[Items from a data source]
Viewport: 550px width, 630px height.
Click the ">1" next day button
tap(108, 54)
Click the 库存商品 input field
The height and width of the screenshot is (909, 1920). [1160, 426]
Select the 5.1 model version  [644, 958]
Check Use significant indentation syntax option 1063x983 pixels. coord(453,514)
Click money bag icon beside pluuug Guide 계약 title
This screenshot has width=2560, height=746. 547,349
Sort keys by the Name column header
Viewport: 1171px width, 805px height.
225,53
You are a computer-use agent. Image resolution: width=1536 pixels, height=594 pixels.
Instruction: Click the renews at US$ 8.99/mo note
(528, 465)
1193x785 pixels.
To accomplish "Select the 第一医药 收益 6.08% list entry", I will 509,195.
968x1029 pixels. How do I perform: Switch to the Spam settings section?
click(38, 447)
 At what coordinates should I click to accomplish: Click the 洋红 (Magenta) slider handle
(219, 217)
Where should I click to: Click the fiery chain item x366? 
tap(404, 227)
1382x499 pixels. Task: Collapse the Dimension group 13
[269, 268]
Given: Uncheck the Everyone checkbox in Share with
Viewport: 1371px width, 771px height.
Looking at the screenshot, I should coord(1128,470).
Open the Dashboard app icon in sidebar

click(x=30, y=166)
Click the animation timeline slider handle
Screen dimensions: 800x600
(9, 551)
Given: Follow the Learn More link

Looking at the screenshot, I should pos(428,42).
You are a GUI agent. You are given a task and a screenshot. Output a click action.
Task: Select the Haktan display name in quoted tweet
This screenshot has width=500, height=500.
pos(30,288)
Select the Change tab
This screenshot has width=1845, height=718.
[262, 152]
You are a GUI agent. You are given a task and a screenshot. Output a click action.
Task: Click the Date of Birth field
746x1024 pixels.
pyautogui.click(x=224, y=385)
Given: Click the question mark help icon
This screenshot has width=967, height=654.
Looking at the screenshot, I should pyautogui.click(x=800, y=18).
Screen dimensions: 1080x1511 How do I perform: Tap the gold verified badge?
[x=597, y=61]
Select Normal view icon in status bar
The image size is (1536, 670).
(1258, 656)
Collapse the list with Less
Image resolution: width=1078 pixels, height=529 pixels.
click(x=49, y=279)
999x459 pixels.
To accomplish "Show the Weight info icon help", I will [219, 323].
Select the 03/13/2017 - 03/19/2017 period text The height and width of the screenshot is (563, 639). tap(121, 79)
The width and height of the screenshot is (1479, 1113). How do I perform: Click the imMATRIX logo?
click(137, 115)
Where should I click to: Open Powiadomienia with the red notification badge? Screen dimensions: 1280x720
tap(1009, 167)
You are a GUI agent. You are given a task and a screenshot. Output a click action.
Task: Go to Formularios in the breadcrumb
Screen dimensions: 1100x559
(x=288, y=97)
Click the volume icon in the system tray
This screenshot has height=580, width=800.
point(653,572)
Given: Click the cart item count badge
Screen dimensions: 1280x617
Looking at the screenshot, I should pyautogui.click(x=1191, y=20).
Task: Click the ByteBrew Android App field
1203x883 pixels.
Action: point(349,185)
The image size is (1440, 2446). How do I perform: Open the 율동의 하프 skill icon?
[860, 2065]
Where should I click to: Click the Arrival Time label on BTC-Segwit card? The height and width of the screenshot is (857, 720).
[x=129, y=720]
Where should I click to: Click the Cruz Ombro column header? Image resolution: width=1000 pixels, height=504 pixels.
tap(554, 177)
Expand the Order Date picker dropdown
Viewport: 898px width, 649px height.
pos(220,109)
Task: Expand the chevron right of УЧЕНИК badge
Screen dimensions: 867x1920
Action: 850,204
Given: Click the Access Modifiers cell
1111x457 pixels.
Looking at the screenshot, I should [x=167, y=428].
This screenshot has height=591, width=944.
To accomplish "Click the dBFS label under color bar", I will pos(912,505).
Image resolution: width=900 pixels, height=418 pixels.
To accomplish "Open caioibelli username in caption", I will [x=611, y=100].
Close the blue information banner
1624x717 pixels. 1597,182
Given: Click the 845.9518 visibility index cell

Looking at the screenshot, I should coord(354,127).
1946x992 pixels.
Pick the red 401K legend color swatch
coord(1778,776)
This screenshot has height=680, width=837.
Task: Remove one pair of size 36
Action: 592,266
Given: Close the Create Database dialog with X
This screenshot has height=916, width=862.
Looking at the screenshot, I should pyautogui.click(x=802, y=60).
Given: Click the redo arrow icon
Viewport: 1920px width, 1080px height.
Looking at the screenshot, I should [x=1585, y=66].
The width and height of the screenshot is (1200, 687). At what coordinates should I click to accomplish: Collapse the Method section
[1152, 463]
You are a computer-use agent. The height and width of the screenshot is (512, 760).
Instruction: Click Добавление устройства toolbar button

• Problem to solve: Please return every line of the records above that contains the word "help".

• Task response:
Given: Click the question mark help icon
To accomplish "Show the Weight info icon help", I will [219, 323].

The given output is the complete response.